Development of a Novel Electrophoretic Deposition (EPD) Method for Depositing Chitosan on Titanium Implants

Markéta Foley (1), Ramona Lieder (3), Joseph T. Foley (1), Gissur Örlygsson (2) og Ólafur E. Sigurjónsson (1,3)

1) School of Science and Engineering, Reykjavík University, Iceland
2) Department of Materials, Biotechnology and Energy, Innovation Center Iceland, Iceland
3) The Blood Bank, Landspítali University Hospital, Iceland

Kynnir/Tengiliður: Ólafur E. Sigurjónsson (oes@ru.is)

Titanium and titanium alloys are frequently utilized in clinical treatment of orthopaedic injuries. Considerable research has focused on improving bone attachment to implants by coating titanium with biomaterials. Chitosan, a partially deacetylated form of chitin, is a promising coating agent under investigation. Electrophoretic deposition (EPD) is currently being explored as a technique for applying bioactive coatings to implant surfaces. In this study, an EPD method was developed to coat titanium with chitosan. The titanium surface was pre-treated by sand-blasting and/or acid etching to obtain desired surface roughness. EPD was performed using a titanium cathode under constant voltage conditions with generated electric fields ranging from 0.5 to 6 V/cm. Coated surfaces were characterized by light microscopy, water contact angle measurement, SEM, and AFM. Preliminary results suggest that EPD is well-suited for depositing chitosan onto titanium implants (Figure 1).
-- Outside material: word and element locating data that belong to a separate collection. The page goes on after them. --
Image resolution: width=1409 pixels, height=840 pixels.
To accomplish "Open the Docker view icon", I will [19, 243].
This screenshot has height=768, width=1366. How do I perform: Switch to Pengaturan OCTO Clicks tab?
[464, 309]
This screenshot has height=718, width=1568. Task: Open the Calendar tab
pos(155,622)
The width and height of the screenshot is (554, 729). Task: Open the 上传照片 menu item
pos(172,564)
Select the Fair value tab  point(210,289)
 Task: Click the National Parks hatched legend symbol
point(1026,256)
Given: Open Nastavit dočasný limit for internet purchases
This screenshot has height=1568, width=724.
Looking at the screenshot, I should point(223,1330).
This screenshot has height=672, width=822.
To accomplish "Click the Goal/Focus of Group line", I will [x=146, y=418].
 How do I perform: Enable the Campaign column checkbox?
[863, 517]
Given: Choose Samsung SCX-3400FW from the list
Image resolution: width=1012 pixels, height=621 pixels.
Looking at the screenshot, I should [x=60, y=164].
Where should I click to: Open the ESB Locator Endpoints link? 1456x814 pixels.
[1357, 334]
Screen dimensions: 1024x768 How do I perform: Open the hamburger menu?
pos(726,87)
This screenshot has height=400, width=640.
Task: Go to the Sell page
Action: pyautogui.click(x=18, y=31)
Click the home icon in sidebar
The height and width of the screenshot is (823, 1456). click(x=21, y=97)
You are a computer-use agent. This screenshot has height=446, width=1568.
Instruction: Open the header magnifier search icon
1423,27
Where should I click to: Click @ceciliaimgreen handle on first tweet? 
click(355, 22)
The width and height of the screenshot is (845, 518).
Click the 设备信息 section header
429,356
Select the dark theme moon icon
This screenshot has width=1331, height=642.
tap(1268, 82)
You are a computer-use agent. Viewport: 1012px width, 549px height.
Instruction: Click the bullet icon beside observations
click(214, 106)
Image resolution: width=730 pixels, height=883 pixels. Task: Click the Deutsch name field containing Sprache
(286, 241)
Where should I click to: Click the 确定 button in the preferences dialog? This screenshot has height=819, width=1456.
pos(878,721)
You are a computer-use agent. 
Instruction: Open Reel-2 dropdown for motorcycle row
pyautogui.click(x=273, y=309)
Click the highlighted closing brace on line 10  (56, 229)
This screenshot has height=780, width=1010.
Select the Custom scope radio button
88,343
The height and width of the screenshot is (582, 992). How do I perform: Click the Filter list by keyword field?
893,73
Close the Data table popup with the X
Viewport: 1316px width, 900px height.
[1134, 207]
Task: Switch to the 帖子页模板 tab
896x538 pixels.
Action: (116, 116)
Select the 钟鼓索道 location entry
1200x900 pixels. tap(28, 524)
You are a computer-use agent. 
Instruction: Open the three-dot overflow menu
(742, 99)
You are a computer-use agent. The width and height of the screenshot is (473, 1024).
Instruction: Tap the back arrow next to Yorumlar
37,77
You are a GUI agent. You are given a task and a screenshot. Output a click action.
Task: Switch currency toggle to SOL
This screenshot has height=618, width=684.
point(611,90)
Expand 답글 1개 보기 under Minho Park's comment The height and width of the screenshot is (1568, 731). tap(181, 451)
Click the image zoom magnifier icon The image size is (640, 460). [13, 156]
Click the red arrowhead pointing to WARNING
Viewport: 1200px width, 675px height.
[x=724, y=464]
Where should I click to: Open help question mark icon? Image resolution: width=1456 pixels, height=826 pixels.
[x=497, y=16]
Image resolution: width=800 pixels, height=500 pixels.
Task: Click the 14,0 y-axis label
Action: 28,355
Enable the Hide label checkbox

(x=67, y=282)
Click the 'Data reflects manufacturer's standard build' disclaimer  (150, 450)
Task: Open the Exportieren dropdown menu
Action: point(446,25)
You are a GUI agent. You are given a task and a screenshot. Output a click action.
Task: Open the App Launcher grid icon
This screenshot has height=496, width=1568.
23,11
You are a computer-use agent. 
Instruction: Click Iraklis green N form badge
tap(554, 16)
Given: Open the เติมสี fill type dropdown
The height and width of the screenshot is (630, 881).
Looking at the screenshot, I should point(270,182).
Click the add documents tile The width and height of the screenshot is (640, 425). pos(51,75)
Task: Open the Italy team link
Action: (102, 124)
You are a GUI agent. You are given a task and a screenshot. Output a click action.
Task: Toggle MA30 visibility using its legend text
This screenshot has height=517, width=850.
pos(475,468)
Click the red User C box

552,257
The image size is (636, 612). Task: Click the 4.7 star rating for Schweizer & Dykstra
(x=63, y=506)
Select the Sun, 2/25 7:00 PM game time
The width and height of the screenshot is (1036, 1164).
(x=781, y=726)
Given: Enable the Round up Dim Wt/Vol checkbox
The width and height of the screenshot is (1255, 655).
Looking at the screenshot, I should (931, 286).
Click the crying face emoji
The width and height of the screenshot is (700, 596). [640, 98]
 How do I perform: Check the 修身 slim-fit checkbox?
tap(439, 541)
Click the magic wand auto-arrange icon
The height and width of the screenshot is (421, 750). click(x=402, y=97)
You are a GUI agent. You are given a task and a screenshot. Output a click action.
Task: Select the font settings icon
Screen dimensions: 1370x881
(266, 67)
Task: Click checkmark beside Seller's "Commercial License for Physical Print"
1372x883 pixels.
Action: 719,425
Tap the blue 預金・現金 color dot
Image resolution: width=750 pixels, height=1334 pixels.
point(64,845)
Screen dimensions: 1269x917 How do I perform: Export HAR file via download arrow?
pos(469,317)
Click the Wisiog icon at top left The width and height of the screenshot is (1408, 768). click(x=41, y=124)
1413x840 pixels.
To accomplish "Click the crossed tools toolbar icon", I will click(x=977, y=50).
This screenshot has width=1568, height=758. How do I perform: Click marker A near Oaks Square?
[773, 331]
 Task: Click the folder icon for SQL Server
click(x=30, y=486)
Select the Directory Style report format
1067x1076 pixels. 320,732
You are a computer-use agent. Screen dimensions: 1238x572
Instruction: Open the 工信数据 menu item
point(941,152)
Future work will focus on minimizing porosity by using pulse-width modulation in place of constant voltage EPD. To reduce fringing effects and assist in reduction of porosity, a new EPD chamber with a vertical inter-electrode axis and a special sample mounting has been designed. Furthermore, in vitro cell culture experiments with MC3T3-E1 mouse pre-osteoblasts are planned to analyse cell bioactivity.